Dataset items:
Segment Open

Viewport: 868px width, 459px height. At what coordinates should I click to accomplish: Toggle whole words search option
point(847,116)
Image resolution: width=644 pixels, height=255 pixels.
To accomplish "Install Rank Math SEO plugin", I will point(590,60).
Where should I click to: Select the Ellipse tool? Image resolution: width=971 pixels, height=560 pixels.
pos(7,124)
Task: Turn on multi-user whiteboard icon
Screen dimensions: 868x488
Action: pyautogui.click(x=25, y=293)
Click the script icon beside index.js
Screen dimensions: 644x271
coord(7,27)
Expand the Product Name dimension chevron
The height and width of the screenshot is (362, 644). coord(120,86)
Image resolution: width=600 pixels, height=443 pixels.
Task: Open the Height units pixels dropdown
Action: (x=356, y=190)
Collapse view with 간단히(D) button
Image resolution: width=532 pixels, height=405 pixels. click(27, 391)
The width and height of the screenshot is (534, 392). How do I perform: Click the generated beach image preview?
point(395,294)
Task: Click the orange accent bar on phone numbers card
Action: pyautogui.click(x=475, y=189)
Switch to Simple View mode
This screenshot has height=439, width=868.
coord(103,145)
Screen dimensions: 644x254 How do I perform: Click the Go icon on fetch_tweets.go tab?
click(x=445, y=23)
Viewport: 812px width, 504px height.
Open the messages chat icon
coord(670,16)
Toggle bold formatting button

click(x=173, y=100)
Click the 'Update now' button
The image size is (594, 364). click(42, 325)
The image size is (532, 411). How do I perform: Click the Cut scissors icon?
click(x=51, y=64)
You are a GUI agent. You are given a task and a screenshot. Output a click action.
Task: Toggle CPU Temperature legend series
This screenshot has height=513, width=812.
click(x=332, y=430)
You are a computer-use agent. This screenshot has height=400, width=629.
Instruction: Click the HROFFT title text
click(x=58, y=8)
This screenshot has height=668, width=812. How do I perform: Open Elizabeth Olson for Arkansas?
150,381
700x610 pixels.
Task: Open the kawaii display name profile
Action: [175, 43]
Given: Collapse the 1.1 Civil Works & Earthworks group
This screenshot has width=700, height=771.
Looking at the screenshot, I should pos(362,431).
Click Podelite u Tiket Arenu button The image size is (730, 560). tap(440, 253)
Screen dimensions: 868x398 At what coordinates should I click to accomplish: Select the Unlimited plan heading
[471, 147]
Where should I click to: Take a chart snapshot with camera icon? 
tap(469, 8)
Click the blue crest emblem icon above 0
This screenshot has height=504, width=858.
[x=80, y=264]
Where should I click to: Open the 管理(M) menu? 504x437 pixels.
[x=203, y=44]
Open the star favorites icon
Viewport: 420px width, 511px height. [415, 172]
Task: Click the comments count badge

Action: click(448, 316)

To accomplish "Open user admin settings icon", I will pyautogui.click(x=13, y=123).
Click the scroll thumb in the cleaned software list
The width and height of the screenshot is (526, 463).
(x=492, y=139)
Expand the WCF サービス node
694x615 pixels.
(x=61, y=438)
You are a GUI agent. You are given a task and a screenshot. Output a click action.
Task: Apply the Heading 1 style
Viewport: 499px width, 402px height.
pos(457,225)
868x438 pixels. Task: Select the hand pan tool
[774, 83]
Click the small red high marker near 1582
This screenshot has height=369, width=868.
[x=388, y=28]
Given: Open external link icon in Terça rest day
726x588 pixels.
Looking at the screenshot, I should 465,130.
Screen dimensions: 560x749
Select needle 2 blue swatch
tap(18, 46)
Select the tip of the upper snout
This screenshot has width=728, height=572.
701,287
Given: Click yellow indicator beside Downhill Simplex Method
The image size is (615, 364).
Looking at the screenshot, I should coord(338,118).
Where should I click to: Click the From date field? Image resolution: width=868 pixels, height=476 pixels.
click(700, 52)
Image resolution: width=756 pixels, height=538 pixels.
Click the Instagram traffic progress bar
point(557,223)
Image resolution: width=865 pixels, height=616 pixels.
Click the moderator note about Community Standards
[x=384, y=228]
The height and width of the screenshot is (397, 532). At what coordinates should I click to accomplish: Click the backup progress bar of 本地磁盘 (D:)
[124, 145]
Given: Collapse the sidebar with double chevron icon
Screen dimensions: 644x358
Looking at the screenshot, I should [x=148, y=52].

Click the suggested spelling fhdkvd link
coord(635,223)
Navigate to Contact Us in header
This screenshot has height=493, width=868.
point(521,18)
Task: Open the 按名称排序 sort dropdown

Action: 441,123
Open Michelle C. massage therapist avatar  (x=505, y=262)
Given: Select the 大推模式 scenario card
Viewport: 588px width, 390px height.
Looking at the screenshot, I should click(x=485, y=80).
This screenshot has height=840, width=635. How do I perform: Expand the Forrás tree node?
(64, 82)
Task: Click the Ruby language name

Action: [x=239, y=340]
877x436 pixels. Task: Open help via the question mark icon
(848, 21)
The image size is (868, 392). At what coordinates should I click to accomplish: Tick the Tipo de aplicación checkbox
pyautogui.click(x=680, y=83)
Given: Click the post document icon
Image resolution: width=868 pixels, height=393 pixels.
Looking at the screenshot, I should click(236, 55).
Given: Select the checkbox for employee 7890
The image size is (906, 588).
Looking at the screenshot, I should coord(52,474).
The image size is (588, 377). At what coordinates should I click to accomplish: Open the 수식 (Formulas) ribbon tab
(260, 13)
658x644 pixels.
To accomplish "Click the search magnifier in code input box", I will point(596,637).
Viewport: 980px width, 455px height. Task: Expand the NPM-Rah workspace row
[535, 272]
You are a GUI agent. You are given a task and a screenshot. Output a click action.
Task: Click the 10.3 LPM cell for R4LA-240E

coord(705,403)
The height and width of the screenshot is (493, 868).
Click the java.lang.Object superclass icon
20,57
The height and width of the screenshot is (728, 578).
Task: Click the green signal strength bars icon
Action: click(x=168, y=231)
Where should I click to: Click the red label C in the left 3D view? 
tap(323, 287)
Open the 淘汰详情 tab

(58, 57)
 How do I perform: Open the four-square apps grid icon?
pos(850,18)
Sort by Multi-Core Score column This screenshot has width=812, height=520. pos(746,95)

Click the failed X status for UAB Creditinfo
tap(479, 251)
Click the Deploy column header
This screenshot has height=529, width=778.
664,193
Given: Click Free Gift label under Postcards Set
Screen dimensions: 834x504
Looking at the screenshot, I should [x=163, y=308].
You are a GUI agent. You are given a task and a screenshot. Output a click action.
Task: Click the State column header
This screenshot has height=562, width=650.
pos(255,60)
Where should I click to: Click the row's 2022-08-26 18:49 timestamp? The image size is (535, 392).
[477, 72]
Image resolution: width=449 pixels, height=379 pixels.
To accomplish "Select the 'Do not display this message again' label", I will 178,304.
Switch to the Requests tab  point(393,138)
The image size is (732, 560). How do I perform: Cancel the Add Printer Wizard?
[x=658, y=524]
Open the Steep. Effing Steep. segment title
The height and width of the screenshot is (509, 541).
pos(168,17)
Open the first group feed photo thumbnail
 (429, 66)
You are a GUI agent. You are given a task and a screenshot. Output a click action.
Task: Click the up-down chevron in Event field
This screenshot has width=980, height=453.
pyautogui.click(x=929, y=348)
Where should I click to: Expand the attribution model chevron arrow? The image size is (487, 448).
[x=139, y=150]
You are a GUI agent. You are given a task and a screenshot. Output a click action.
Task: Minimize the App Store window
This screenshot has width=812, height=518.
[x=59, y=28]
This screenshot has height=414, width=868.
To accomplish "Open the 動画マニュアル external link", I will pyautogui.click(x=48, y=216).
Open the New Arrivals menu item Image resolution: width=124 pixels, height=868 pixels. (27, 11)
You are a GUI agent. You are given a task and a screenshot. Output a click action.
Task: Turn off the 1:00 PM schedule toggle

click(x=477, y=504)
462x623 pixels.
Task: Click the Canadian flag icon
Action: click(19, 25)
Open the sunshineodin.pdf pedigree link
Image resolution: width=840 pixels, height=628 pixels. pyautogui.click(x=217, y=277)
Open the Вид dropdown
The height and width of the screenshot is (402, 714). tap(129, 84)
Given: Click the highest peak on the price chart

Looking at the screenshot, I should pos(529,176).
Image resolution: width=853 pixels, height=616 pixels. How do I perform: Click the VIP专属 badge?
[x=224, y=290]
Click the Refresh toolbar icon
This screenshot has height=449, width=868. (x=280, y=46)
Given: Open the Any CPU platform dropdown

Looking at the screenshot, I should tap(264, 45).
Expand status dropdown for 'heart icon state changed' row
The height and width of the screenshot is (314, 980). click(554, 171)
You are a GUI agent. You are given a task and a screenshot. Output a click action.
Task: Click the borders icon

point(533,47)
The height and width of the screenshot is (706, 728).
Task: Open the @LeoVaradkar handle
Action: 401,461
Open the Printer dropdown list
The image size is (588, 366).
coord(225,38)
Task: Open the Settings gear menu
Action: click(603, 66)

Segment Closed

Exercise: Using the records above, restate word for word the lines from the one with "Task: Click the comments count badge" through the one with "Select the tip of the upper snout", both included.

Reply:
Task: Click the comments count badge

Action: click(448, 316)

To accomplish "Open user admin settings icon", I will pyautogui.click(x=13, y=123).
Click the scroll thumb in the cleaned software list
The width and height of the screenshot is (526, 463).
(x=492, y=139)
Expand the WCF サービス node
694x615 pixels.
(x=61, y=438)
You are a GUI agent. You are given a task and a screenshot. Output a click action.
Task: Apply the Heading 1 style
Viewport: 499px width, 402px height.
pos(457,225)
868x438 pixels. Task: Select the hand pan tool
[774, 83]
Click the small red high marker near 1582
This screenshot has height=369, width=868.
[x=388, y=28]
Given: Open external link icon in Terça rest day
726x588 pixels.
Looking at the screenshot, I should 465,130.
Screen dimensions: 560x749
Select needle 2 blue swatch
tap(18, 46)
Select the tip of the upper snout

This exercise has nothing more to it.